→ **TEXTE À LIRE**
• • •
Le Menteur ne se contente pas de mettre le mensonge au cœur de son intrigue : il en fait aussi le miroir du théâtre lui-même. Sur la scène d'un théâtre, tout est mensonge du gestes aux mots qui sont aprris, aux identités factices. Et pourtant, le spectateur y croit. Corneille joue dans son oeuvre sur cette ambiguïté : son personnage ment constamment à ses interlocuteurs. Le théâtre ment aux spectateurs. Mais ce mensonge est consenti. Le spectateur adhère à l'idée d'être trompé, ce qui dénoue l'enjeu moral au cœur de l'intrigue de Corneille. Le menteur devient une figure du comédien : il improvise, séduit et trompe. Là où le comédien révèle volontairement le vérités cachées de la société, Dorante le fait à ses dépends

Ce jeu de mise en abyme renforce l’ambiguïté : si tout le monde ment sur scène, alors où est la vérité. Dorante n’est-il qu’un reflet de l’acteur, qui joue un rôle face au public. Cette réflexion se retrouve dans d’autres pièces comme Dom Juande Molière, où le personnage éponyme manipule tous ceux qui l’entourent par la parole.

B. Une morale en demi-teinte : un menteur pardonné mais corrigé

La fin de la pièce apporte une résolution. Dorante reconnaît ses fautes et accepte finalement le mariage arrangé par son père. Mais ce dénouement n'efface en rien les dégâts qu'il a lui-même causé par ses mensonges. Le spectateur peut ainsi se projeter dans cet apprentissage du personnage qui prend conscience des conséquences de ses actions. Corneille ne le punit pas, mais suggère que la vérité reste un fondement nécessaire à l’harmonie sociale.
• • •
→ **DONNÉES ENREGISTRÉES**
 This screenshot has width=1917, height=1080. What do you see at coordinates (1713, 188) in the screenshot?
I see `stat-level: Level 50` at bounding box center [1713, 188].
• • •
→ **CONSIGNE 1**
Recopiez fidèlement le passage du texte sur Le Menteur de Corneille situé entre « Ce jeu de mise » et « par la parole. », ces deux bornes comprises.
→ **CONSIGNE 2**
Prolongez le texte sur Le Menteur de Corneille à partir de sa dernière phrase.

→ **RÉSULTAT 1**
Ce jeu de mise en abyme renforce l’ambiguïté : si tout le monde ment sur scène, alors où est la vérité. Dorante n’est-il qu’un reflet de l’acteur, qui joue un rôle face au public. Cette réflexion se retrouve dans d’autres pièces comme Dom Juande Molière, où le personnage éponyme manipule tous ceux qui l’entourent par la parole.

→ **RÉSULTAT 2**
Le comique se double donc d’une leçon morale discrète, à la manière des comédies classiques. Il ne s’agit pas d’une condamnation sévère, mais d’un rappel des limites à ne pas franchir dans l’usage de la parole.

 

Conclusion

Dans Le Menteur, Corneille donne à voir un personnage dont la maîtrise du mensonge est d’abord brillante, mais finit par se retourner contre lui. À travers ce jeu théâtral, il interroge la place du langage dans la société et les effets comiques de la dissimulation. Le rire suscité par les aventures de Dorante n’efface pas la portée morale et réflexive de la pièce. Le mensonge y apparaît comme un art séduisant, mais instable, dont la maîtrise est illusoire : on croit en être le maître, on en devient vite la victime.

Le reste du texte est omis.